Spiral: A Machine-Scale Database Built on Vortex for the AI Era
Read ArticleRead Original Articleadded Sep 11, 2025September 11, 2025
Spiral is a new database designed for machine-scale AI workloads, addressing the limitations of lakehouse-era tools that optimized for human-facing analytics. Built on the open Vortex columnar format, it delivers large speedups over Parquet and supports direct S3-to-GPU decoding, unified governance, and an API that handles data from small embeddings to large videos. The company has raised $22M to bring this Third Age architecture—throughput-first, object-store native, security-unified—to teams in vision, robotics, and multimodal AI.
Key Points
- AI has created a Third Age of data where machines require high-throughput, fine-grained access to entire datasets; legacy lakehouse/warehouse stacks optimized for human outputs are insufficient.
- The 1KB–25MB data range (e.g., embeddings, small images, large documents) is poorly served by Parquet on object storage, causing massive latency overhead, GPU starvation, and complex, costly pipelines.
- Security failures (overbroad access, leaked credentials, weak auditability) stem from the same architectural gaps as performance issues; speed and security are not trade-offs but both require the right primitives.
- Vortex, an open columnar format donated to the Linux Foundation, delivers Parquet-like compression with 10–20x faster scans, 5–10x faster writes, and 100–200x faster random reads, and is designed for direct S3-to-GPU decoding.
- Spiral, built on Vortex, is an object-store–native database with unified governance and one API for all data types, engineered to saturate GPUs and eliminate the false choice between inlining data or storing pointers.
Sentiment
Mixed, leaning skeptical: genuine interest in a GPU-friendly Parquet alternative, but significant pushback on hype, missing benchmarks, and unclear positioning.
In Agreement
- The core problem is real: GPUs are often underutilized because storage and CPU decode cannot feed data fast enough; improving end-to-end throughput matters.
- A columnar format designed for machine consumption (GPU-ready decoding, better random access, S3-friendly batching/streaming) could deliver significant gains.
- Spiral/Vortex’s emphasis on random reads and fast scans aligns with AI workloads that require large input-to-large output processing.
- Replacing or improving on Parquet’s performance characteristics—especially for sub-file random access—would be welcome in many data engineering workflows.
- Open-sourcing Vortex via the Linux Foundation and publishing a repo/docs gives credibility and a path for experimentation.
Opposed
- The announcement and websites are heavy on hype and light on concrete technical details, benchmarks, and reproducible evidence.
- “AI scale” and “Third Age of data” read as marketing jargon; many users aren’t convinced they need this scale or these features.
- Unclear product positioning (OLTP vs.
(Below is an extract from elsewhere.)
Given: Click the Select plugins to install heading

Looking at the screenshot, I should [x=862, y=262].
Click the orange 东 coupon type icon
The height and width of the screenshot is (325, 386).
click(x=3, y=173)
OLAP) and commercialization strategy raises concerns about eventual proprietary forks and lock-in.
- Even with a better format, fundamental bottlenecks like the CPU–GPU bus (PCIe) remain; claims about saturating GPUs may be overstated.
- Potential complexity (e.g., embedded WASM encoders, C++ integration) is a turnoff; some prefer simpler formats and features (like multiple tables in a single file).
- Site reliability and accessibility issues (WebGL-only landing pages) and vague claims (e.g., 100x improvements without linked metrics) reduce trust.